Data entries

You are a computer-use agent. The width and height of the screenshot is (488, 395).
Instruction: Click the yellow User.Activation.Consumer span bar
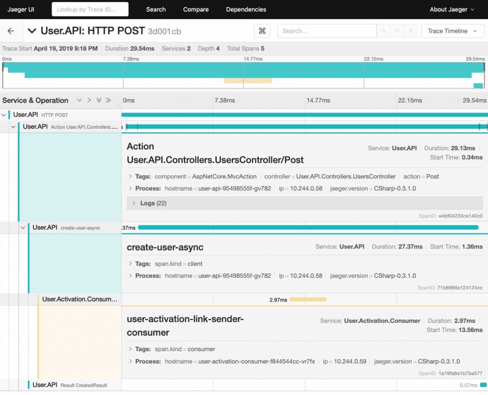coord(308,300)
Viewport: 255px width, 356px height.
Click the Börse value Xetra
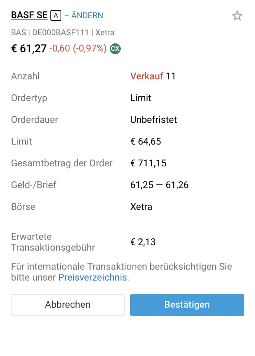tap(141, 206)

# WHAT TO WORK ON:
Give the entries above again, exactly as written and free of images.

# TASK OUTPUT:
You are a computer-use agent. The width and height of the screenshot is (488, 395).
Instruction: Click the yellow User.Activation.Consumer span bar
coord(308,300)
Viewport: 255px width, 356px height.
Click the Börse value Xetra
tap(141, 206)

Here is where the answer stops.